The statement released by the Commission targets the aviation sector proposing the introduction of fuel taxes, priced relative to other industries, and calls for the increased use and implementation of sustainable aviation fuels SAF and synthetic low carbon fuels in jet fuel taken on-board at European airports.

According to the ReFuelEU Aviation initiative, suppliers would be obliged to blend a minimum of 2% of sustainable aviation fuel into their kerosene from 2025, rising to 5% in 2030 and 63% in 2050. The initiative expects synthetic carbon fuels to play a role in achieving decarbonization in the sector by 2030, and contribute approximately 28% of aviation fuel mix by 2050.

The proposals fit into the European Commission’s scheme that aims to reduce net greenhouse gas emissions by at least 55% by 2030, compared to 1990 levels.

“This is the make-or-break decade in the fight against the climate and biodiversity crises. The European Union has set ambitious targets and today we present how we can meet them,” said Executive Vice-President for the European Green Deal, Frans Timmermans. “Getting to a green and healthy future for all will require considerable effort in every sector and every Member State. Together, our proposals will spur the necessary changes, enable all citizens to experience the benefits of climate action as soon as possible, and provide support to the most vulnerable households. Europe’s transition will be fair, green and competitive.”

The International Air Transport Association (IATA) has challenged the EU’s ‘Fit for 55’ proposal deeming it “counter-productive to the goal of sustainable aviation. “The Association called for the EU to support policies with pragmatic emission reduction measures highlighting incentives for sustainable aviation fuels and modernization of air traffic management.

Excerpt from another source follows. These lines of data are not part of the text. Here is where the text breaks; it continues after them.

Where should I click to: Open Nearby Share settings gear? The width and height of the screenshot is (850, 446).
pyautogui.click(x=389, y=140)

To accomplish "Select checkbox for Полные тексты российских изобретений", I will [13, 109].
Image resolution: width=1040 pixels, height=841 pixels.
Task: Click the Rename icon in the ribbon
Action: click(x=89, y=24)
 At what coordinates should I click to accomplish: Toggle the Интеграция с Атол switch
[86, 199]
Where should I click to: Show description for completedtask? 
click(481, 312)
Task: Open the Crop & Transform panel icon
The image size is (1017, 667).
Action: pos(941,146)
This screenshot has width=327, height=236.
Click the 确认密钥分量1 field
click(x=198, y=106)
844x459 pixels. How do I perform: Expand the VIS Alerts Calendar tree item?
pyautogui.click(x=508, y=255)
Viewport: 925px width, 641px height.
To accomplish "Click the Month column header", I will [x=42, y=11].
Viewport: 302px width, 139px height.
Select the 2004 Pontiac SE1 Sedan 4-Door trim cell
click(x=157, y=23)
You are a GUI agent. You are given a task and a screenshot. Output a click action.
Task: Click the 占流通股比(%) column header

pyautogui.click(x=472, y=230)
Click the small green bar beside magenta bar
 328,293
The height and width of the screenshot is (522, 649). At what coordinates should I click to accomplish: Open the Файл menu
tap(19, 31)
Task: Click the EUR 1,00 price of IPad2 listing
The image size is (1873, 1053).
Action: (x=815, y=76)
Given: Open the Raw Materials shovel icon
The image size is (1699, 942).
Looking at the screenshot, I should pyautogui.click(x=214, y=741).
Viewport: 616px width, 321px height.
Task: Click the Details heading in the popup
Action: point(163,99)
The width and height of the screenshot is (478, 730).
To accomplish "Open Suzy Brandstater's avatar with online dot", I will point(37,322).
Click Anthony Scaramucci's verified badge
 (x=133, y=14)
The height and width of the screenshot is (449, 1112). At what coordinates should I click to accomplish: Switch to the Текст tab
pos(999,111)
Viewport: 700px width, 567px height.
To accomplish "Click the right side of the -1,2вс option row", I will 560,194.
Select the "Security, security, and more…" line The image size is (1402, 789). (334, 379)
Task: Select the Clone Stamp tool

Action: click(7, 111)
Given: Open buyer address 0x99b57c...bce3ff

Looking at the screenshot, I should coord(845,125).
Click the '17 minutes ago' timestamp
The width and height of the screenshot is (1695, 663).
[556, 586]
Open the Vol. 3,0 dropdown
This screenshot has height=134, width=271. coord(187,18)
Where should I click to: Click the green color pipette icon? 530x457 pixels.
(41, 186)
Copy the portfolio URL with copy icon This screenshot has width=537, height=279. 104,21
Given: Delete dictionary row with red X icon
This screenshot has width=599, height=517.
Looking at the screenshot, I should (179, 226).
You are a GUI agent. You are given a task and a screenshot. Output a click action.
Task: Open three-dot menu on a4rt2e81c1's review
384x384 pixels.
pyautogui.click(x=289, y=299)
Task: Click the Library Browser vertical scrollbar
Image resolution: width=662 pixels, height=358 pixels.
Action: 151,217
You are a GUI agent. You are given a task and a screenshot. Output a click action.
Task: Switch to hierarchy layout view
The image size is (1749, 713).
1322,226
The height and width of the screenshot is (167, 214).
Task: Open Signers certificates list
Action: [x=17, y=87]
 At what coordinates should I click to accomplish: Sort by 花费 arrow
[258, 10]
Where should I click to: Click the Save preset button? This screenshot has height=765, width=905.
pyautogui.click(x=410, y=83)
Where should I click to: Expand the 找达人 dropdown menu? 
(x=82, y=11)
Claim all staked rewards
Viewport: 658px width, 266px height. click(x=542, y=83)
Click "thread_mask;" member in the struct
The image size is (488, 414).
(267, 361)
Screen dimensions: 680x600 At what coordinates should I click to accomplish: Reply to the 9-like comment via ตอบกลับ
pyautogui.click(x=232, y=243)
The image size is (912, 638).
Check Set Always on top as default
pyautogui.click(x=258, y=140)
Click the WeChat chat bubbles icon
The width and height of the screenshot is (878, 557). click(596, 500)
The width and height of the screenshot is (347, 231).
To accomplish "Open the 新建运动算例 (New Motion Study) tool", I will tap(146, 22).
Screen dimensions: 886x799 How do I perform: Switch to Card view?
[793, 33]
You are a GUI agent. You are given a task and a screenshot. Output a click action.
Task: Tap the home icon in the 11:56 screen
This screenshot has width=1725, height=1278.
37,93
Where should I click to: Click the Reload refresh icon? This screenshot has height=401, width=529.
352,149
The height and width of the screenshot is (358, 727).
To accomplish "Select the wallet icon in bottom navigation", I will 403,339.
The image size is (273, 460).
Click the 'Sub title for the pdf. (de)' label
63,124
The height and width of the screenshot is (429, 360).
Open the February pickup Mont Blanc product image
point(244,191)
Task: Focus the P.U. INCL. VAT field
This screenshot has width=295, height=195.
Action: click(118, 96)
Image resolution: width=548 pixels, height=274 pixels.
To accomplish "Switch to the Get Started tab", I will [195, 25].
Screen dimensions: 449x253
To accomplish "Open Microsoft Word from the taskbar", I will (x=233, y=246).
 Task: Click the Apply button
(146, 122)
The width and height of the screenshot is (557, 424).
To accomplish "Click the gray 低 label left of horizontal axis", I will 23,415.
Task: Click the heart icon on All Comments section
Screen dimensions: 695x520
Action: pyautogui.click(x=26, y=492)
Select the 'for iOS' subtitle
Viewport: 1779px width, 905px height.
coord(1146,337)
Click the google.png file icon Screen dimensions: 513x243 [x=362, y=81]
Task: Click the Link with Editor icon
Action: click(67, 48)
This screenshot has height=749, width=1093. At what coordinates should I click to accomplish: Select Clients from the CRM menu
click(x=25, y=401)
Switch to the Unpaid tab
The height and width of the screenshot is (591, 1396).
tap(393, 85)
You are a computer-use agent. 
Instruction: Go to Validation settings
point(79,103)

“Aviation is committed to decarbonization as a global industry. We don’t need persuading, or punitive measures like taxes to motivate change,“ said Willie Walsh, IATA’s Director General in a statement.“In fact, taxes siphon money from the industry that could support emissions’ reducing investments in fleet renewal and clean technologies. To reduce emissions, we need governments to implement a constructive policy framework that, most immediately, focuses on production incentives for SAFs and delivering the Single European Sky.”

IATA outlines an approach to achieving decarbonization comprising a combination of SAFs, market-based measures, the Single European Sky (SES) initiative and innovation towards radical new clean technologies.

Despite implementation delays from EU governments, modernizing European air traffic management (ATM) through the SES initiative is estimated to have a 6-10% reduction in EU emissions. Additionally, high prices and limited supply of SAFs, which reduce emissions by 80% in comparison to traditional fuel, has limited airlines uptake to 120 million litres in 2021 from an annual average of 350 billion litres.

“Aviation’s near-term vision is to provide sustainable, affordable air transport for all European citizens with SAF-powered fleets, operating with efficient air traffic management,“ added Walsh. “We should all be worried that the EU’s big idea to decarbonize aviation is making jet fuel more expensive through tax. That will not get us to where we need to be. Taxation will destroy jobs. Incentivizing SAF will improve energy independence and create sustainable jobs. The focus must be on encouraging the production of SAF, and delivering the Single European Sky.”